Raw data section start

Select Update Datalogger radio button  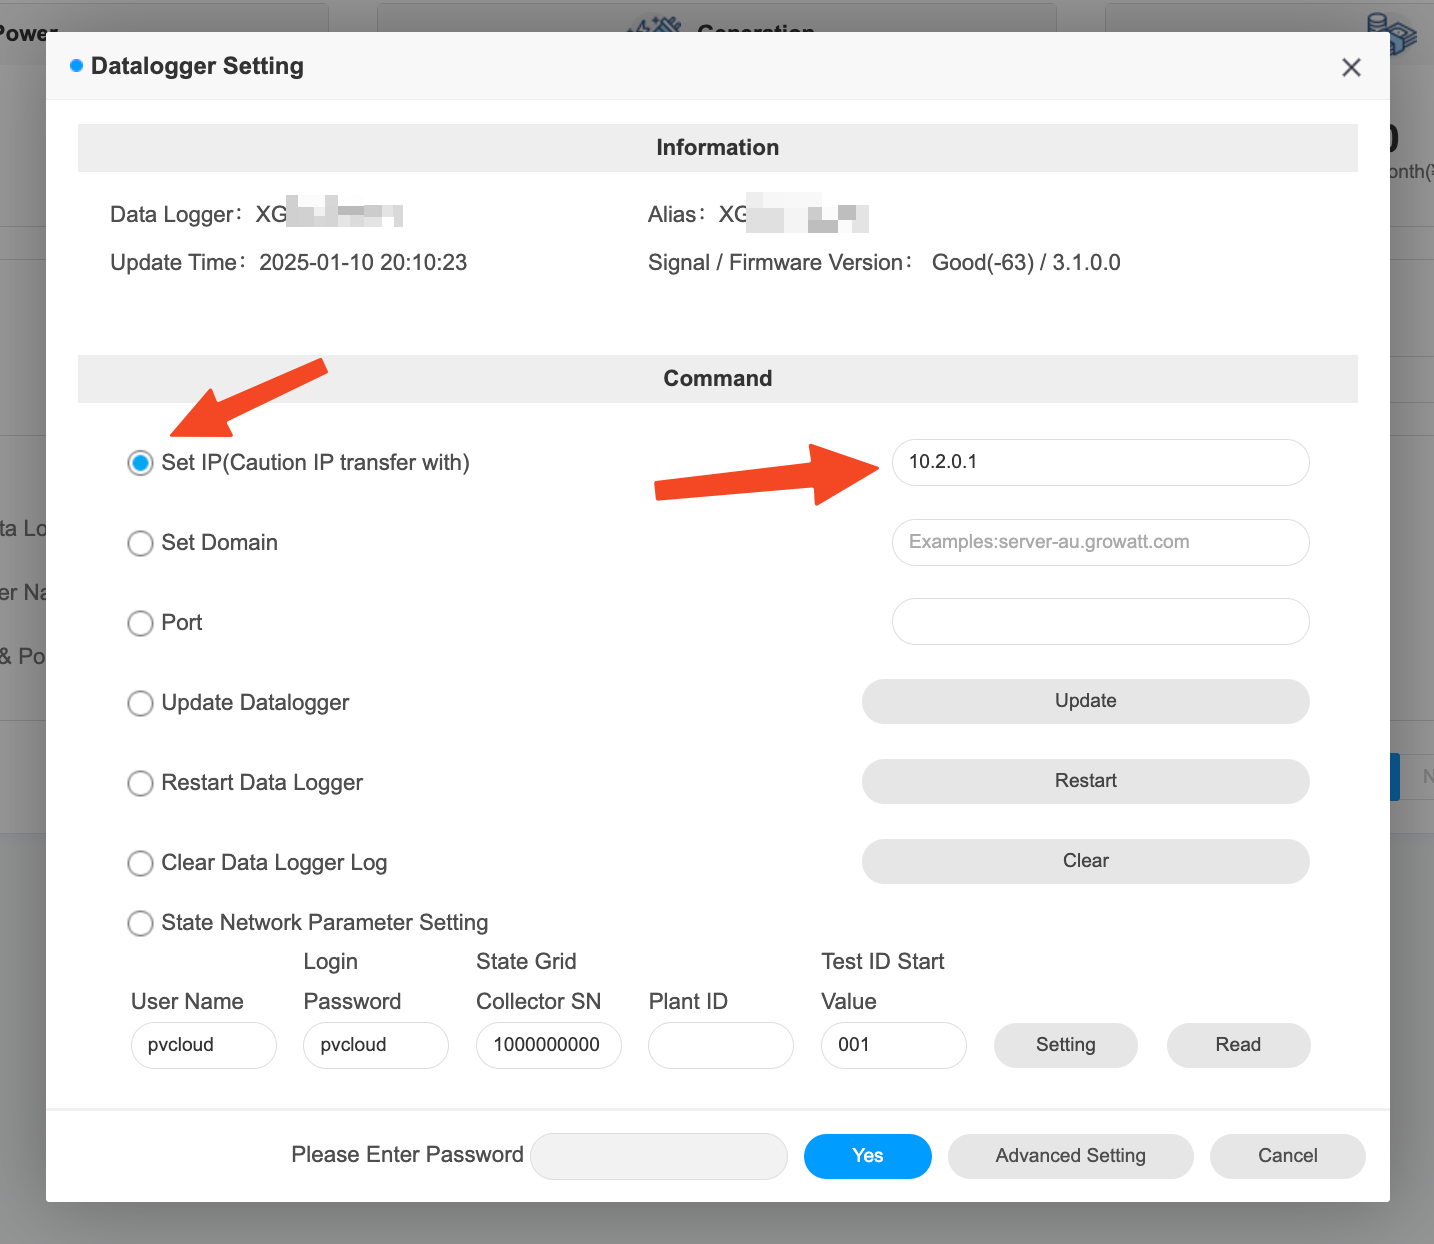[x=141, y=703]
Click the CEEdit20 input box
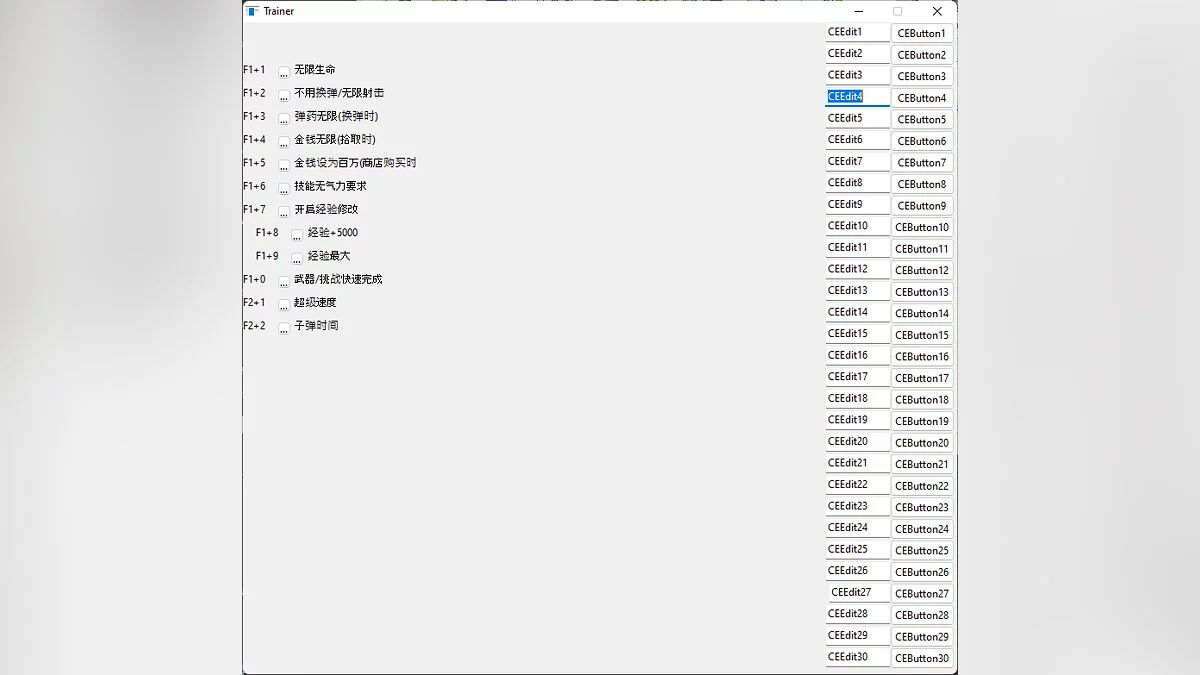1200x675 pixels. coord(857,441)
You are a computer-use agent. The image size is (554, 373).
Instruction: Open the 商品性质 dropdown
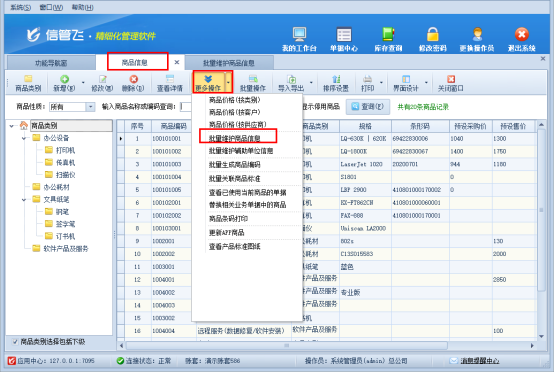click(x=90, y=107)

Raw data section end

== Problem description ==
No pictures belong in the copy. Retype exactly, and only, the lines from the line containing "You are a computer-use" through the last line of the data, both included.

== Answer for the task ==
You are a computer-use agent. The image size is (554, 373).
Instruction: Open the 商品性质 dropdown
click(x=90, y=107)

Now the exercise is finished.